#### [Activity A]
When was GPT-1 released, according to the passage on ChatGPT and large language models?
#### [Activity B]
Carry on the passage on ChatGPT and large language models, starting after its final sentence.

#### [Document text]
§ §

Ultimately though, what LLMs are great at seeming is plausible – while being much less good at getting their facts straight.
The gulf between how impressive something *seems* and how useful something *is* has never been greater.
§
Although ChatGPT became famous three years ago, the core technology behind ChatGPT isn’t actually three years old; depending on how you count, it’s more like 7 or 8. The core technology, known as the Transformer, was developed by Google in 2017. The first version of GPT (short for generative pretrained transformer), known now as GPT-1 was released in June 2018. OpenAI and others have been steadily working at scaling that technology ever since. (People were writing glorifying articles about GPT-3 as far back as 2020.)
In some ways, GPT-5 is more capable than most 7 or 8 year olds. It’s far more likely to be able to give the answer to random trivia question (such as who was the first of Henry VIII’s wives), and far more likely to be able to write sound python code.
In others, though, there is still something really fundamentally missing. ChatGPT obviously lacks the reliability of calculators (which is something the field should aspire to), but more than that the hallucinations and occasional bizaare errors should be shocking given that they (unlike seven-years-olds) have swallowed the entire internet. As Sutskever said last week, LLMs “somehow just generalize dramatically worse than people. And it’s super obvious. That seems like a very fundamental thing” – perhaps an epitaph for the ChatGPT era (and not coincidentally, what I have been trying to say all along).
More than that, any normal seven-year old develops a rich model of the world, including the objects they see, the people they interact with and so on, and even how their bodies work. GPT is still just faking it.

§ §

#### [Given information]
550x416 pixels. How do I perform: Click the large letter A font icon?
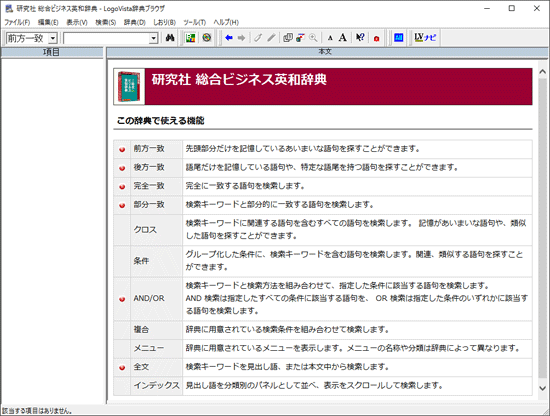(343, 38)
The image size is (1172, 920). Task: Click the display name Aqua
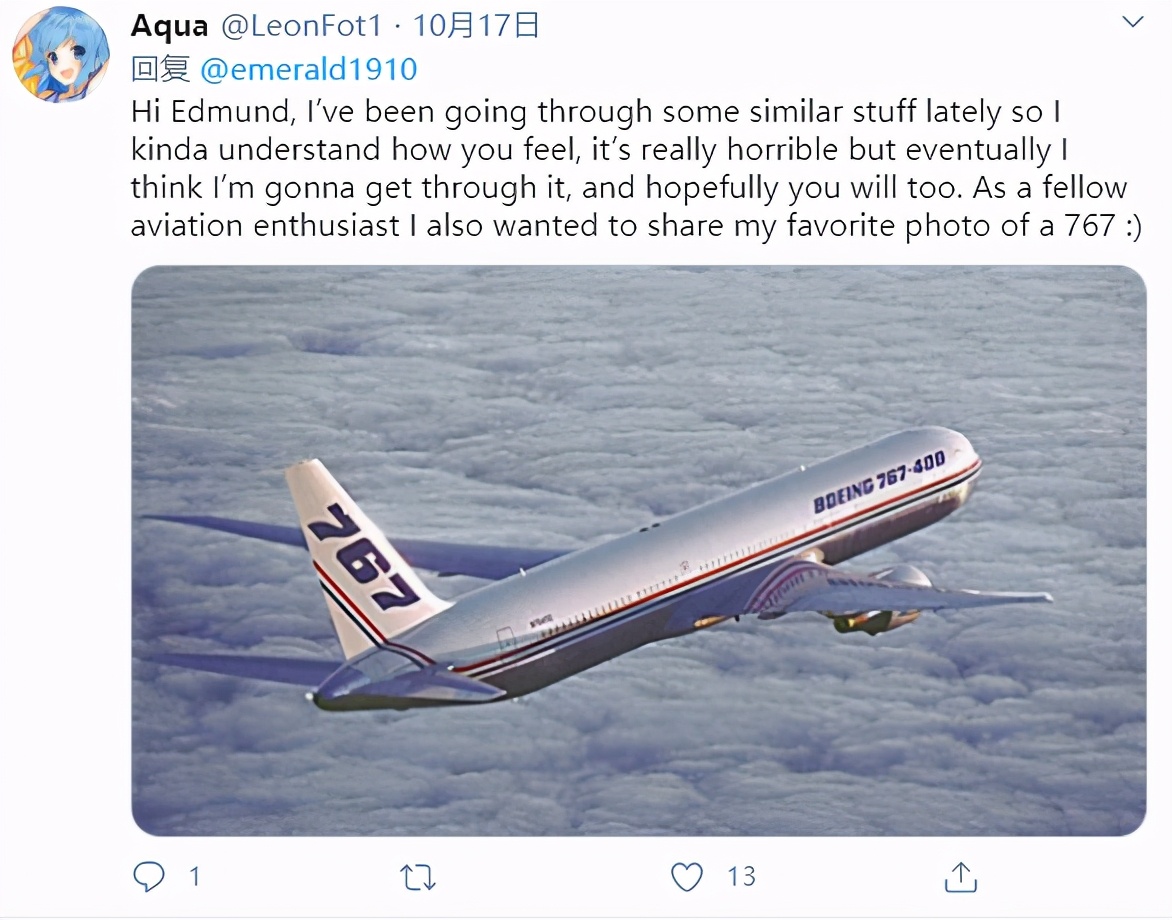coord(170,25)
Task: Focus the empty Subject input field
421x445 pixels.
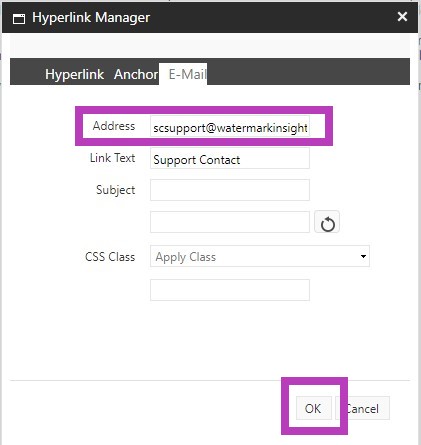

§ §

#### [Response A]
June 2018.

#### [Response B]
I wrote this about my daughter in July 2017, eight years ago, in a New York Times op-ed, just before ChatGPT was on the scene, when my daughter was 3.
Although the field of A.I. is exploding with microdiscoveries, progress toward the robustness and flexibility of human cognition remains elusive.
Not long ago, for example, while sitting with me in a cafe, my 3-year-old daughter spontaneously realized that she could climb out of her chair in a new way: backward, by sliding through the gap between the back and the seat of the chair. My daughter had never seen anyone else disembark in quite this way; she invented it on her own – and without the benefit of trial and error, or the need for terabytes of labeled data.
Presumably, my daughter relied on an implicit theory of how her body moves, along with an implicit theory of physics — how one complex object travels through the aperture of another. I challenge any robot to do the same.
A.I. systems tend to be passive vessels, dredging through data in search of statistical correlations; humans are active engines for discovering how things work.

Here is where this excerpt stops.